Im Original lautet der Titel von
Glück in kleinen Dosen The Chumscrubber. Der gleichnamige Held eines Videospiels zieht kopflos in eine Welt voller zügelloser Wilder. Diese Analogie wird über den ganzen Film fortgeführt und zeigt, dass die verwöhnte weiße Vorortjugend, die sich nur für Drogen und Videogames interessiert, in
Glück in kleinen Dosen noch um einiges rationaler ist als die Erwachsenen.
Rita Wilson und
Glenn Close spielen die Mütter des entführten Jungen und von Troy, der sich aus der Vorortwelt mittels eines Stricks verabschiedet hat. Während die Eine, vernebelt von ihrem übersteigerten Ego und ihrer bevorstehenden Hochzeit mit dem entrückten Bürgermeister der Stadt (
Ralph Fiennes), nicht einmal bemerkt, dass ihr Sohn tagelang verschwindet, kann sich Troys Mutter (
Close) nicht von ihrer Fassade lösen.
Dem intelligenten und abgeklärten Dean wird ebenso wenig eine Chance gelassen, mit dem Freitod des Freundes fertig zu werden. Lieber setzt ihn sein Vater, seines Zeichens Psychiater und literarischer Guru, unter Drogen. Trotzdem ringt er sich dazu durch, den entführten Charlie (
Rory Culkin) aus den Händen der White-Trash–Clique, die an Troys Pillen will, zu befreien.
 |
Um ihn und doch nicht bei ihm: Deans Eltern (v.l.n.r.: Allison Janney, Jamie Bell, William Fichtner) |
Das wirklich Bestürzende an
Glück in kleinen Dosen ist die Distanz zwischen Teenagern und Erwachsenen von Hillside. Ohne jegliche Vertuschungsversuche läuft die Entführung ab. Die Erwachsenen interessieren sich einfach nicht dafür, was mit ihrem Nachwuchs passiert. Ohne dies explizit zu machen, schafft
Arie Posin den Eindruck, dass die etablierte Erwachsenenwelt noch wesentlich drogenaffiner ist als die Jugend, die eigentlich rebellieren sollte. Doch gegen was soll man ankämpfen in der glänzenden Vorortwelt, in der alles erlaubt ist, weil die Eltern in eingebildeter Liberalität alles erlauben?

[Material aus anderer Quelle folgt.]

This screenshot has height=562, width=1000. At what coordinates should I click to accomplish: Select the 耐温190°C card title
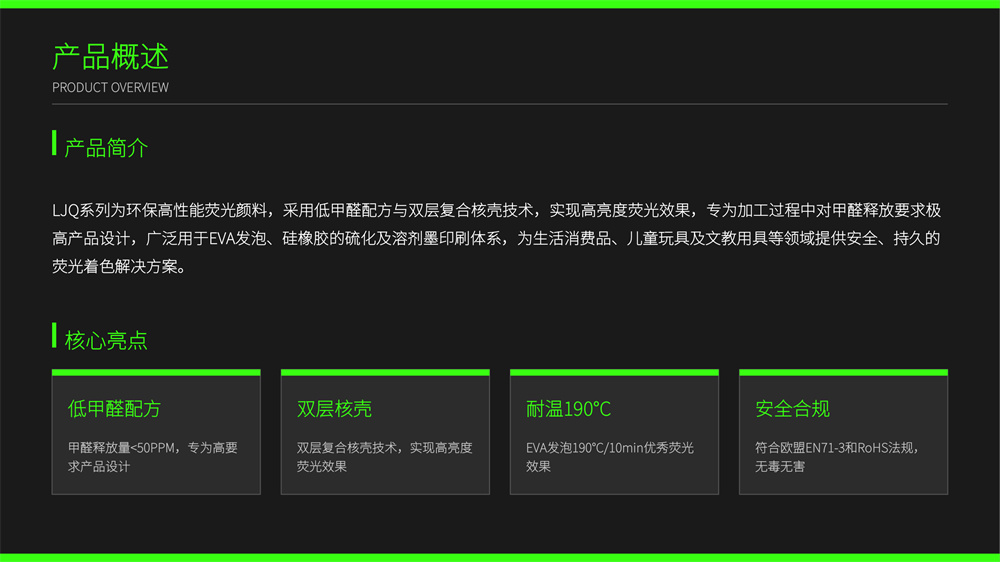568,409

Glück in kleinen Dosen ist ein kleiner, feiner Film, der einen nachdenklich zurücklässt, ohne wirkliche Tiefen des Themas zu erreichen, wie es etwa
Der Eissturm von
Ang Lee getan hat. Regisseur
Posin setzt nicht auf offensichtliche Lacher, schafft es aber, mit Hilfe seiner großartigen Schauspieler (vor allem
Glenn Close, die vortrefflich im Wahn versinkt), den Zuseher auf eine gewisse Weise ein bisschen zu betäuben – genauso wie die vielen bunten Pillen, die der ganze Vorort so gern schluckt.